» Görev Amacı:
Aşağıdaki 30 Ağustos yazısına göre İngilizler, Çeşme'deki olaylardan sonra Çanakkale Boğazı'ndan geçip İstanbul çeşmelerini işgal etmeyi neden düşündü? Yazıda verilen gerekçeyi bir ya da iki cümleyle açıklayın.
#### Metin Parçası
30 Ağustoslarda Suyu Kaynağından İçmek!

0
578

Anadolu’yu susuz bırakıp çöle çevirme düşüncesi güden küresel eşkıya, denizden çevirme harekatlarından ilkini, 1770’de  “İzmir Çeşme Limanında” gerçekleştirmişti..

Ruslarla, Tuna sularında kara savaşı sürüp gidiyordu.. Ruslar, İngilizlerin gözetiminde hazırladıkları Baltık donanmalarını, Mora’daki Yunanlıları ayaklandırmak amacıyla Avrupa’nın batısından dolaştırarak Ege Denizi’ne gönderdiler..

Sonuç? Bir dizi çarpışma sonrası Çeşme Limanı’na demirleyen Osmanlı donanmasının yakılıp yok edilmesi.. Ardından İngilizlerin, Türk donanmasının saf dışı olmasından aldığı cesaretle, Çanakkale boğazından geçerek İstanbul çeşmelerini işgal etmeyi düşünmesi ve fakat düşte kalması..

Küresel eşkıyanın, Anadolu’yu susuz bırakıp çöle çevirme düşünceli denizden çevirme harekatlarından ikincisi, 1915’te Çanakkale sularında yaşandı..

İngilizlerin hayalinde, İstanbul çeşmelerinden kana-kana su içmek vardı.. ‘Eski dünya, yeni dünya’ sömürgeci kumpası.. Pusuya yatmış ‘kimi Hindu, kimi yamyam’ emperyalist lekeli, medeniyet maskeli, vahşet kupalı, Avrupalı..

Suyun, her Mehmetçiğin ‘iman dolu göğsünde’ olduğunu bilen Mustafa Kemal ne demişti? “Size savaşmayı değil, ölmeyi emrediyorum!” Çanakkale’de ‘Şahadet şerbetini’ içen her Mehmetçik Anadolu’da birer Sakarya’ya dönüştü..

Anadolu’yu susuz bırakıp çöle çevirme düşünceli küresel çevirme harekatlarından üçüncüsü İzmir çeşmelerini işgalle başladı 1919’da..

İstanbul çeşmelerini, Bizans sarnıçlarına çevirme hayalleriyle saldırıyordu Yunan..  Bizans artığı küresel eşkıya toplanmıştı arkasına.. Ve fakat önünde Sakarya..

Sakarya’dan akan su, ‘şüheda fışkıran’ toprağın damarlarından geliyordu.. “Hattı müdafaa yoktur, sathı müdafaa vardır, o satıh bütün vatan topraklarıdır” diyordu Mustafa Kemal.. Vatanın tüm toprakları Sakarya olmuş akıyordu..

23 Ağustos 1921’de başlayan kanlı saldırıya karşı, 22 gün 22 gece  şanlı direnişle kalktı ayağa Sakarya.. Haykırdı zaferi.. “Dört nala gelip Uzak Asya’dan, Akdeniz’e bir kısrak başı gibi uzanan bu memleket bizim..”
########
#### Sağlanan Veriler
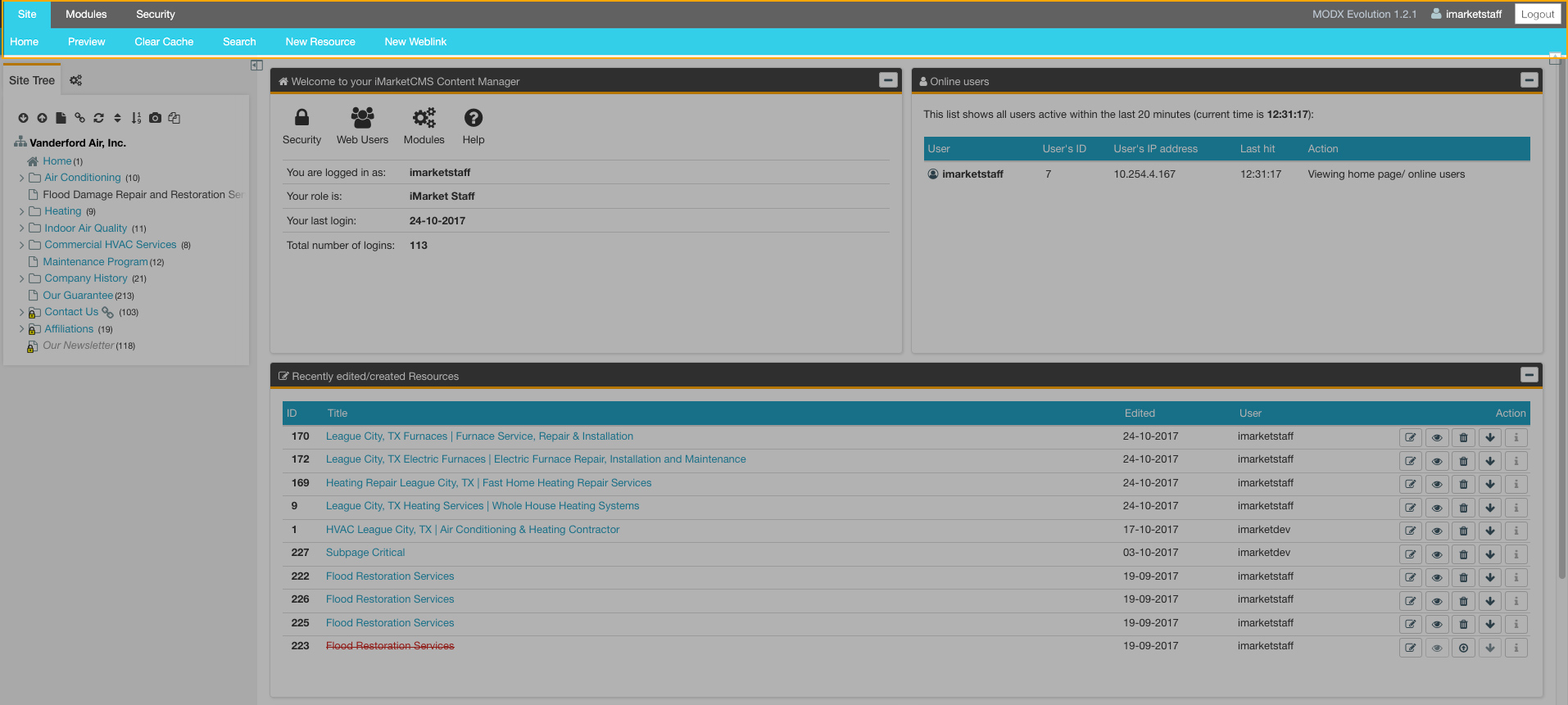This screenshot has height=705, width=1568.
Task: Toggle the site tree panel hide button
Action: (x=256, y=66)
########
» Alıştırma Yanıtı:
Çeşme Limanı'na demirleyen Osmanlı donanması yakılıp yok edilmiş ve Türk donanması saf dışı kalmıştı. İngilizler bundan cesaret alarak Çanakkale Boğazı'ndan geçip İstanbul çeşmelerini işgal etmeyi düşündü.